| Work instruction |
Only the lines from the one containing "Viewport: 1024px width, 500px height." through the one containing "Open Folder Levels To Audit dropdown" should be printed, exactly as they appear below, with both ends included.

***

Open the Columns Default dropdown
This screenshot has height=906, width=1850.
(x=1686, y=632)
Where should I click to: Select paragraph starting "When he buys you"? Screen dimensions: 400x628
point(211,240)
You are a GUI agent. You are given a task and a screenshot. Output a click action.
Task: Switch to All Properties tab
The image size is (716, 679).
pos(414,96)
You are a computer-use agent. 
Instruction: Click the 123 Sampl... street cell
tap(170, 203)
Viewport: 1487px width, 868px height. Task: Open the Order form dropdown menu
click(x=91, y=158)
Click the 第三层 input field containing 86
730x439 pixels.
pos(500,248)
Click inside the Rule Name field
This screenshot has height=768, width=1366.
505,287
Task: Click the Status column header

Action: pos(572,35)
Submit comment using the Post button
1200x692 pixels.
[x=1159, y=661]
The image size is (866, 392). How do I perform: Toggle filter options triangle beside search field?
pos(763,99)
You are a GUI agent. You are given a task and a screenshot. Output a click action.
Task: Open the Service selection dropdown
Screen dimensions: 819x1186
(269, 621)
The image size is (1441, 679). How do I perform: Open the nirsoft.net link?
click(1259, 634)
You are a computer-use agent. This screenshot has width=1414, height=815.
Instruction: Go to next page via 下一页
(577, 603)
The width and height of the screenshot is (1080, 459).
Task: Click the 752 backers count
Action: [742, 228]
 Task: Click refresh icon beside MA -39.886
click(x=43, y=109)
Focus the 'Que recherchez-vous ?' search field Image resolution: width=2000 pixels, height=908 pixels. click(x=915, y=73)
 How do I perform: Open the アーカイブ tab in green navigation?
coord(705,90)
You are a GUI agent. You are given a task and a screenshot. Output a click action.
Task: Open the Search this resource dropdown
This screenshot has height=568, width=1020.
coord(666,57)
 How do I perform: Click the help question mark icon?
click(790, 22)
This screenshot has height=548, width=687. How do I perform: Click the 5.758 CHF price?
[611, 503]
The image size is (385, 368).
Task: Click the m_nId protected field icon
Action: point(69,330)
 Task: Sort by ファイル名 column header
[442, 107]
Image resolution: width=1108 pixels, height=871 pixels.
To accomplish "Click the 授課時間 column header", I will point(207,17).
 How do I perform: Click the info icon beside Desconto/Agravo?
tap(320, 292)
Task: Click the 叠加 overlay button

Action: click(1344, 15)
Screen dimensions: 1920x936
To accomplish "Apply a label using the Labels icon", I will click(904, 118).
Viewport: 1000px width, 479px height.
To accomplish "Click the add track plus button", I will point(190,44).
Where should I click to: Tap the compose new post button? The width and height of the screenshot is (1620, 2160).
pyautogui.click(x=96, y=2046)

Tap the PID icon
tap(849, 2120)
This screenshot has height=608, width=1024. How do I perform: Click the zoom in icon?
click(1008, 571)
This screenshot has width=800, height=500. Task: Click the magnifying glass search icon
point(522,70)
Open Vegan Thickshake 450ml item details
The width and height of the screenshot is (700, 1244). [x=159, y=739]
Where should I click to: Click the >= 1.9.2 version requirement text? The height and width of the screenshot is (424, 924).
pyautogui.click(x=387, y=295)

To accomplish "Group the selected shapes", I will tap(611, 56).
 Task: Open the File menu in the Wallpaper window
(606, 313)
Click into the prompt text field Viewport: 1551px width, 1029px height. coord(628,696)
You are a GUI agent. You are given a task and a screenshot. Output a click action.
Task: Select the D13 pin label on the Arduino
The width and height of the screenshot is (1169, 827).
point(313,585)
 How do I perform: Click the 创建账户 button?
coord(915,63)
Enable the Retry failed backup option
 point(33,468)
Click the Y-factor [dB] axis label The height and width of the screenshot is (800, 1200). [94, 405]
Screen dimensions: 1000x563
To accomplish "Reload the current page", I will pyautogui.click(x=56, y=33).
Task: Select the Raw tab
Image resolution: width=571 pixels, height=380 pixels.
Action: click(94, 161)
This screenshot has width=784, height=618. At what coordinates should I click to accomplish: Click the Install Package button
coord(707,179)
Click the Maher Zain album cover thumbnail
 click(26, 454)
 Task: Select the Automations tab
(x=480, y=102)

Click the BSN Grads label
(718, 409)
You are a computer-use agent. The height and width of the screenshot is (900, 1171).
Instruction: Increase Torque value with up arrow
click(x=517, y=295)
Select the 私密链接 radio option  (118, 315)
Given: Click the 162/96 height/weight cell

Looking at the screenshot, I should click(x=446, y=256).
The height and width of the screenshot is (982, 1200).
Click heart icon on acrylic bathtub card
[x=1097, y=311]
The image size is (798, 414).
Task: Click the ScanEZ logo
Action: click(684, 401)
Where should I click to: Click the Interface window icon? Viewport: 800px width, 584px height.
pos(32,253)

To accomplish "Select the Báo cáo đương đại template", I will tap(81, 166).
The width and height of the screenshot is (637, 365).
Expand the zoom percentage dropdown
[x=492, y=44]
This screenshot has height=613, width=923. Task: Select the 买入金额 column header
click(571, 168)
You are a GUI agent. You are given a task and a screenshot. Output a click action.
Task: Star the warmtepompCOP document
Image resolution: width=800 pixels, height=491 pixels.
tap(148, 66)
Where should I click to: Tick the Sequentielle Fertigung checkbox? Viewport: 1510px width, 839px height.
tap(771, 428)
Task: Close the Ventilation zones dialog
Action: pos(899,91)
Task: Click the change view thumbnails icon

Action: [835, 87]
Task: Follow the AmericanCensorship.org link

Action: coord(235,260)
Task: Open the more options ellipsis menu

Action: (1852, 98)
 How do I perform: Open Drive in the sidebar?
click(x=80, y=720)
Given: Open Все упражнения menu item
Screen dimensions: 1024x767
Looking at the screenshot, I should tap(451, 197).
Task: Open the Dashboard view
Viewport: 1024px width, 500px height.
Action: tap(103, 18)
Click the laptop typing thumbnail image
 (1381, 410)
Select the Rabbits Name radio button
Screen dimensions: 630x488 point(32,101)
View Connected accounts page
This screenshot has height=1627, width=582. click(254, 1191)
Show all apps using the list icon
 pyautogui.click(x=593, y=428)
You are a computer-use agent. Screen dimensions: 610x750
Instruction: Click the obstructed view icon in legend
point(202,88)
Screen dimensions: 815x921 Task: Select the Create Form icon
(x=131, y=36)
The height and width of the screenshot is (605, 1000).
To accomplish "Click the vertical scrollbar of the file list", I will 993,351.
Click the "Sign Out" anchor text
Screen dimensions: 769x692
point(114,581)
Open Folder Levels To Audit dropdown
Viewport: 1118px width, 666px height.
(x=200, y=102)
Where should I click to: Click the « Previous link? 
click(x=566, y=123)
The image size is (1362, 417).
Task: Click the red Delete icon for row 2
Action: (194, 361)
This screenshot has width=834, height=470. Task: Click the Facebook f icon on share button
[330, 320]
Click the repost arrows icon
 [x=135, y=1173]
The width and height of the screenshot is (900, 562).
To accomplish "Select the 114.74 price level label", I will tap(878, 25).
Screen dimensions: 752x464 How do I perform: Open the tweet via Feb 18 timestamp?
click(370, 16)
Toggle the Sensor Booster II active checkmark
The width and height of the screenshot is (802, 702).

***

| Response to the task |
Viewport: 1024px width, 500px height.
Action: tap(103, 18)
Click the laptop typing thumbnail image
 (1381, 410)
Select the Rabbits Name radio button
Screen dimensions: 630x488 point(32,101)
View Connected accounts page
This screenshot has height=1627, width=582. click(254, 1191)
Show all apps using the list icon
 pyautogui.click(x=593, y=428)
You are a computer-use agent. Screen dimensions: 610x750
Instruction: Click the obstructed view icon in legend
point(202,88)
Screen dimensions: 815x921 Task: Select the Create Form icon
(x=131, y=36)
The height and width of the screenshot is (605, 1000).
To accomplish "Click the vertical scrollbar of the file list", I will 993,351.
Click the "Sign Out" anchor text
Screen dimensions: 769x692
point(114,581)
Open Folder Levels To Audit dropdown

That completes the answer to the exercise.